In Jeffery H. McCabe, As Representative of the Estate of Jean Francis McCabe, Decedent v. Commissioner, Indiana Department of Insurance as Administrator of the Indiana Patient’s Compensation Fund, No. 49S02-1010-CV-602, Jeffrey McCabe appealed the grant of partial summary judgment in favor of the commissioner, and Indiana Department of Insurance as administrator of the Indiana Patient’s Compensation Fund. The trial court had ruled attorney’s fees and expenses incurred by the attorney representing the personal representative of a wrongful death estate are not recoverable damages under the state Adult Wrongful Death Statute.

McCabe cited Hillebrand v. Supervised Estate of Large, 914 N.E.2d 846 (Ind. Ct. App. 2009), to support his argument, but the appellate court noted Hillebrand is distinguishable from the instant case because it was a probate case deciding from which probate assets attorney’s fees incurred should be paid, and it precedes both the Child Wrongful Death Statute and the AWDS. The judges also relied on Butler v. Indiana Department of Insurance, 904 N.E.2d, 198, 202 (Ind. 2009), in which the Supreme Court held that the “include but not limited to” language doesn’t expand the class of necessitated expenses.

Judge Patricia Riley dissented, believing Hillebrand, Butler, and Estate of Kuba, (508 N.E.2d 1, 2 (Ind. 1987), permitted reasonable attorney’s fees to be considered recoverable damages under the AWDS. A separate panel of judges ruled in September in Indiana Patient's Compensation Fund v. Beverly S. Brown, et al., No. 49A02-1001-CT-80, that attorney’s fees and other costs can be awarded under the AWDS. That panel used Judge Riley’s dissent to support its decision.

In State of Indiana v. Jeffrey Brunner, No. 57S04-1010-CR-603, the Court of Appeals reversed and remanded with instructions the trial court’s modification of Jeffrey Brunner’s criminal sentence from a Class D felony to a Class A misdemeanor nine years after he pleaded guilty to operating a vehicle while intoxicated.

The judges examined Indiana Code Section 35-50-2-7(b), which the trial court used to modify his sentence, and found that the decision on whether to enter judgment on a Class D felony or Class A misdemeanor must be made at the moment of the original entry of the judgment of conviction. Judge Edward Najam said the trial court’s reliance on that statute to grant the requested relief was contrary to the plain meaning of the statute and an abuse of discretion.
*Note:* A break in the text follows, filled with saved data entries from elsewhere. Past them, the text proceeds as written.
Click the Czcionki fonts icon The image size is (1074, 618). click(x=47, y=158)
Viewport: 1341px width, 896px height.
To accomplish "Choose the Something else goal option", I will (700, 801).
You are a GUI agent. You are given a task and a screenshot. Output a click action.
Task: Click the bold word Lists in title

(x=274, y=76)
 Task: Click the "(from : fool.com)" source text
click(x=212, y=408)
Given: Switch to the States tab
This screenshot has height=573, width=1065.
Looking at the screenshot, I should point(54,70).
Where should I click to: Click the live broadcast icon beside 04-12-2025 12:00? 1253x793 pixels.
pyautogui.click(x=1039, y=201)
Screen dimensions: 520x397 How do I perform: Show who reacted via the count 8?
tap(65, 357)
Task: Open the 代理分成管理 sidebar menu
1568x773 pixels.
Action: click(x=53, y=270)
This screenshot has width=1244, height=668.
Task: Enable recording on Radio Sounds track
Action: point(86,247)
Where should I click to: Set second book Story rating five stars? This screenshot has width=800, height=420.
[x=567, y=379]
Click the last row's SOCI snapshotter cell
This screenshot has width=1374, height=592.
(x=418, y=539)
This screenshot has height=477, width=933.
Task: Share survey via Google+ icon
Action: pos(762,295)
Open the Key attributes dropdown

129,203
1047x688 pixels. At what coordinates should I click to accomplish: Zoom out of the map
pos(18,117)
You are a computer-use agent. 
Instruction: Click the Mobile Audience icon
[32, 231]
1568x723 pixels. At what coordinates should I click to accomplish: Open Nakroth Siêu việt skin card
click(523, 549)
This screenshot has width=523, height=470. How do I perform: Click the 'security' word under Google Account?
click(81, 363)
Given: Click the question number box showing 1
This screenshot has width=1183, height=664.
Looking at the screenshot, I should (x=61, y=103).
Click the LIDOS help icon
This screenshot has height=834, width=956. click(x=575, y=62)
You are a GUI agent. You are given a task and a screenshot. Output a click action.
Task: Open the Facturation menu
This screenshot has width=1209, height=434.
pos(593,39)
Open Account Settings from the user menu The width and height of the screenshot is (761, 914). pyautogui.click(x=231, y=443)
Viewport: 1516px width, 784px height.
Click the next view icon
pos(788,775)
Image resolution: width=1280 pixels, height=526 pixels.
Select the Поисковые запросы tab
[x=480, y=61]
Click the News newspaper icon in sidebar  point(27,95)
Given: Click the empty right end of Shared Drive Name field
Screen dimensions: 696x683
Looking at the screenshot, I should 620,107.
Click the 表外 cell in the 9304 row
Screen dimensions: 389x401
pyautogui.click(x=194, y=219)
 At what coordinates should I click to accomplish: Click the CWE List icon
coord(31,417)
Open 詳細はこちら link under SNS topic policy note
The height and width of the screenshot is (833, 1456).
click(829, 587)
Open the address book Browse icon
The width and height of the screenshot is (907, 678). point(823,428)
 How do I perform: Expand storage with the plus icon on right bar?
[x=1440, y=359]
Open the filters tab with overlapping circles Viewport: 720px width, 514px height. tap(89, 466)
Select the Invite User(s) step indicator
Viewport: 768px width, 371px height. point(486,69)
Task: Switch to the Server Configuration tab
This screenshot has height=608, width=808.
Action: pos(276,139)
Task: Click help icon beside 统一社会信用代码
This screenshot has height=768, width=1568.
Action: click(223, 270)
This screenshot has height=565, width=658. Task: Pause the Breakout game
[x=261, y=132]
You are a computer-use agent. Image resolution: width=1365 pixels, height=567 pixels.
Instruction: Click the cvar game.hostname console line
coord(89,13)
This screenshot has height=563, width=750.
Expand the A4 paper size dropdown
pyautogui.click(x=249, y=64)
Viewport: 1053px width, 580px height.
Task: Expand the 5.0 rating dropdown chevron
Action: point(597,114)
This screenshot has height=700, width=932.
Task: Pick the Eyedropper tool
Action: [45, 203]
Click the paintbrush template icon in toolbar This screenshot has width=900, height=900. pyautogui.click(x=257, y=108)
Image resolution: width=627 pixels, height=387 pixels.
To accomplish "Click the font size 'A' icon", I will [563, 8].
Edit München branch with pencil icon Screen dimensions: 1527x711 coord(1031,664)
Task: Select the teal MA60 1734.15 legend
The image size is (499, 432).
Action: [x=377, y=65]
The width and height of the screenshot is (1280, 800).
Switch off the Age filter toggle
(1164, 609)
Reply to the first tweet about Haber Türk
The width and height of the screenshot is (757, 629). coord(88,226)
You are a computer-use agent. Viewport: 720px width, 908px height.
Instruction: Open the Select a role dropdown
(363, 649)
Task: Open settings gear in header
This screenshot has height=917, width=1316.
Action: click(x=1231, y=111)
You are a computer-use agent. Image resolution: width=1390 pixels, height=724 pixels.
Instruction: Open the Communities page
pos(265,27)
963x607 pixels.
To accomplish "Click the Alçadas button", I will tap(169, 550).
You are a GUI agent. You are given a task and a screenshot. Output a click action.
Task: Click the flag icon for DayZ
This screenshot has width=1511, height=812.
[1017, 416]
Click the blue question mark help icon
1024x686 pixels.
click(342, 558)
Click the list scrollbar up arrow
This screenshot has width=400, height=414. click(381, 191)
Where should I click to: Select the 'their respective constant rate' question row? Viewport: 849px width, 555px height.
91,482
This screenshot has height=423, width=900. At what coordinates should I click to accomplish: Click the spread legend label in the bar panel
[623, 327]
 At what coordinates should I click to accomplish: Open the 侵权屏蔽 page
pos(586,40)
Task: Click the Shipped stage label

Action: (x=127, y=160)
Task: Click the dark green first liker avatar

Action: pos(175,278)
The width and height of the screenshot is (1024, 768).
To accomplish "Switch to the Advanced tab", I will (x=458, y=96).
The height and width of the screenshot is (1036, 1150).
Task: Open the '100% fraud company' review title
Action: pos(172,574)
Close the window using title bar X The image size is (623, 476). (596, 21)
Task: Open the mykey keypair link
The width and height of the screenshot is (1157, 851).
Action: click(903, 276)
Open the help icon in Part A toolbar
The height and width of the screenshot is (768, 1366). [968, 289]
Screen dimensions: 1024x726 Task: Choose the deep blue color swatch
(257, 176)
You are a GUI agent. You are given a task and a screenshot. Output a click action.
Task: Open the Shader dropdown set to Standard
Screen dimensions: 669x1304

In Susanne C. Gaudin, et al. v. J.W. Austin, president, et al., No. 07S04-1010-CV-600, Susanne Gaudin and other plaintiffs sought declaratory and injunctive relief upon learning the Brown County Commissioners enacted an ordinance in January 2009 purporting to dissolve a fire district. That district was created by a September 2007 ordinance. The plaintiffs alleged the dissolution ordinance was void because no petition to dissolve the district or repeal the ordinance establishing it had been filed.

The trial court granted summary judgment for the commissioners, ruling there's no reason to conclude that a governing body with the authority to establish the fire protection district doesn't have similar authority to dissolve it, but the Court of Appeals held county commissioners had no authority to enact the ordinance to attempt to dissolve the fire district.

Chief Justice Randall T. Shepard recused himself from hearing this case based on his involvement in leading the Indiana Commission on Local Government Reform, which provided recommendations for a leaner local government structure in the Kernan-Shepard report.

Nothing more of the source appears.